By Justine Irish D. Tabile, Reporter

ST TELEMEDIA Global Data Centres (STT GDC Philippines) sees greater demand for data centers in the country amid its strategic location.

“As everybody wants to digitalize, the demand is increasing worldwide, in every country. You need to have the opportunity to satisfy that demand, there’s no choice,” STT GDC Philippines Chief Executive Officer Carlo-magno E. Malana said in a chance interview.

Mr. Malana said demand will keep growing as people will need storage for their content amid increasing digitalization.

“You’re not going to stop taking selfies, you’re not going to stop making TikTok content, you’re not going to stop doing digitalization of the banks. Everything is just going to keep on growing,” he said.

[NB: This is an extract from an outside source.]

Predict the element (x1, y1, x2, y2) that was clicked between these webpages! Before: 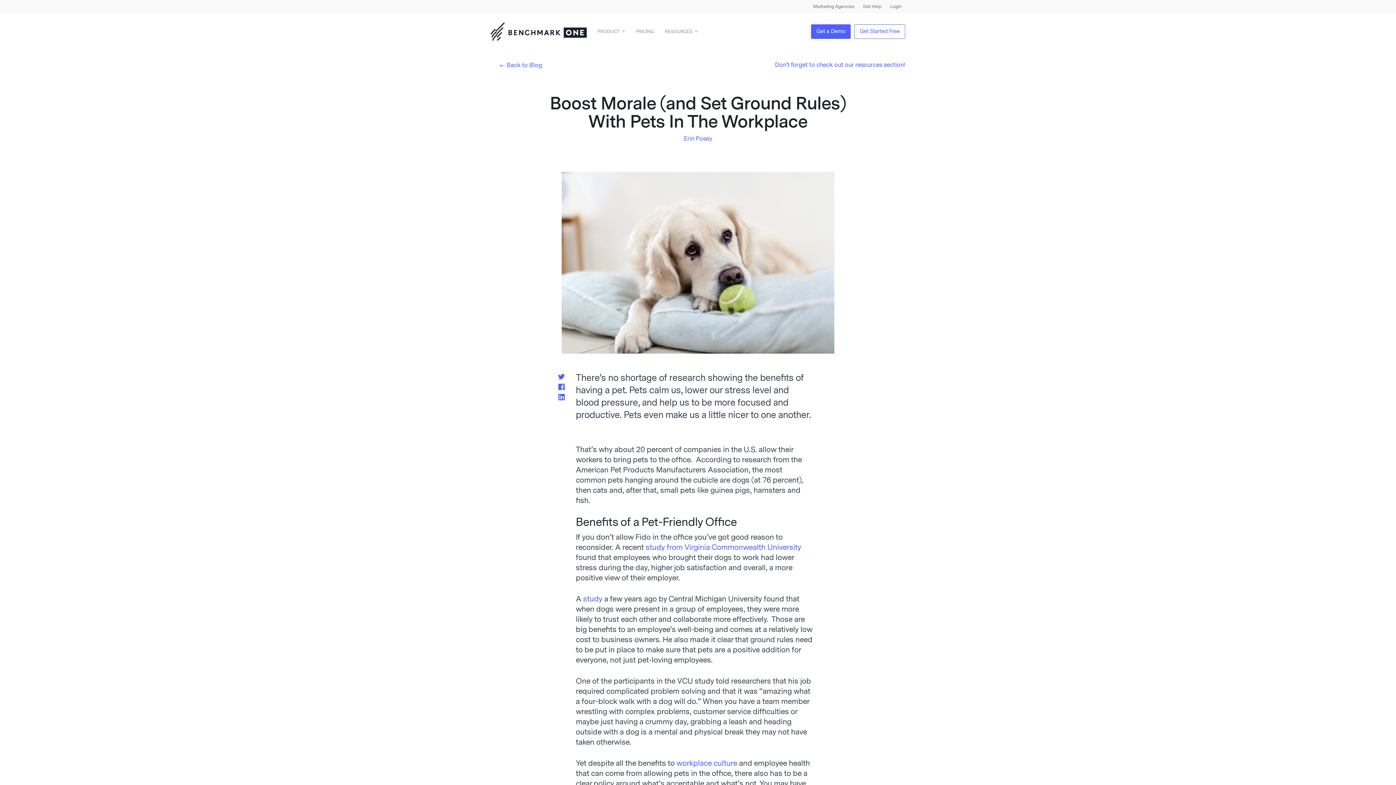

“So, the question is, where would the computers sit to support all of this digitalization? And that’s where the Philippines becomes a viable alternative. Because, as a country, our biggest advantage is location,” he added.

Mr. Malana said the country sits at the “nexus” of submarine cables, which most of the data around the world travels through.

“All of those cables, if you look at the map, converge in Southeast Asia, in the Philippines. We are the closest country to China, Taiwan, Hong Kong, [Japan], South Korea, and even to the US and Guam, we are the closest,” he said.

“If you start going further west, it’s further. And so, it makes so much sense for us to be that next player where the rest of the world interested in serving the region needs to locate these facilities,” Mr. Malana added.

Along with increased demand for data centers and the movement of the telecommunication companies into the business comes the need for more data professionals, the official said.

“The nice thing is we are looking for the future. As the Department of Information and Communications Technology Secretary Ivan John E. Uy mentioned, they are looking at programs to develop talent,” Mr. Malana said.

“I think that the country is there, we just need to lift up the level of our expectations so that we can run a facility where we are essentially entrusted with people’s businesses. And these businesses cannot go down,” he said.

With this idea in mind, the company has been talking with schools in the hopes of creating a specialization for the data center business, the official added.

“We are working with the schools to create a digital infrastructure specialization so that our students will be prepared to join this industry,” he said.

Citing an Oxford study, Mr. Malana said each 20 megawatts of investment in data centers generates about 28,000 jobs, indirectly.

“What happens is, beside the data center itself, you have to worry about the cooling, running the data center, servicing and there’s also the people that have to do the connections. It starts creating this ecosystem,” he said.